▼▼▼

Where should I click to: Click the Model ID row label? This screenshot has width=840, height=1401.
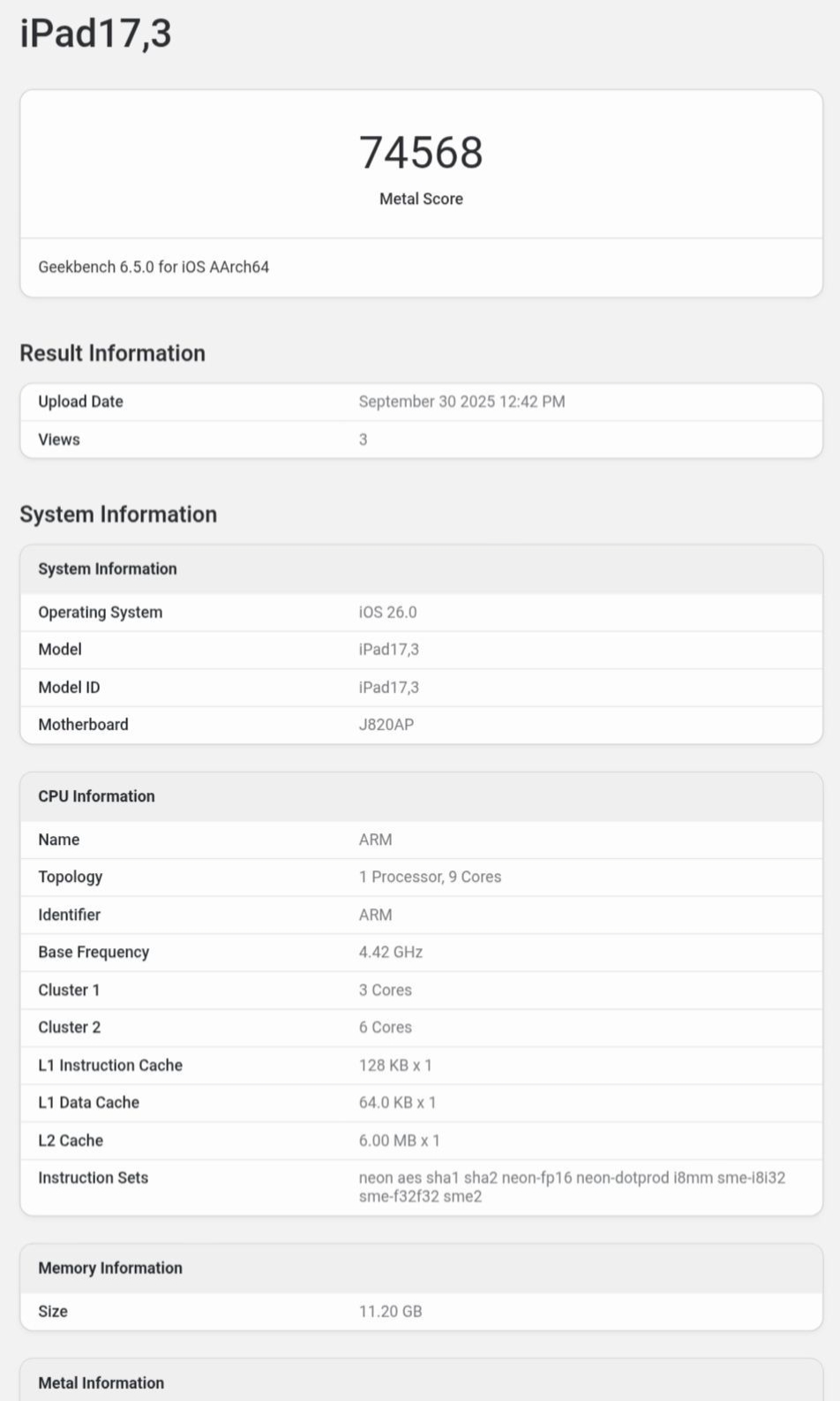(69, 688)
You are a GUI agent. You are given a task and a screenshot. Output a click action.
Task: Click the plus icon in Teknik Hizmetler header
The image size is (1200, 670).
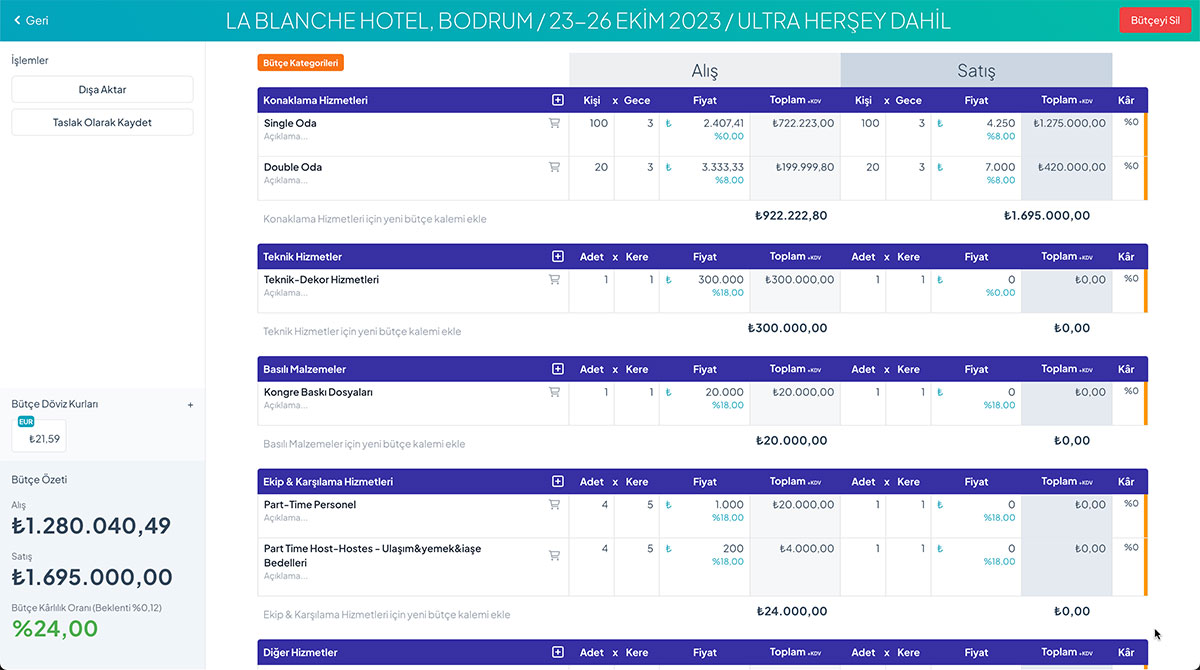tap(557, 257)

▲▲▲

Could you quote all of the data above word for word, leaving the pictures out?

Where should I click to: Click the Model ID row label? This screenshot has width=840, height=1401.
(69, 688)
You are a GUI agent. You are given a task and a screenshot. Output a click action.
Task: Click the plus icon in Teknik Hizmetler header
The image size is (1200, 670).
tap(557, 257)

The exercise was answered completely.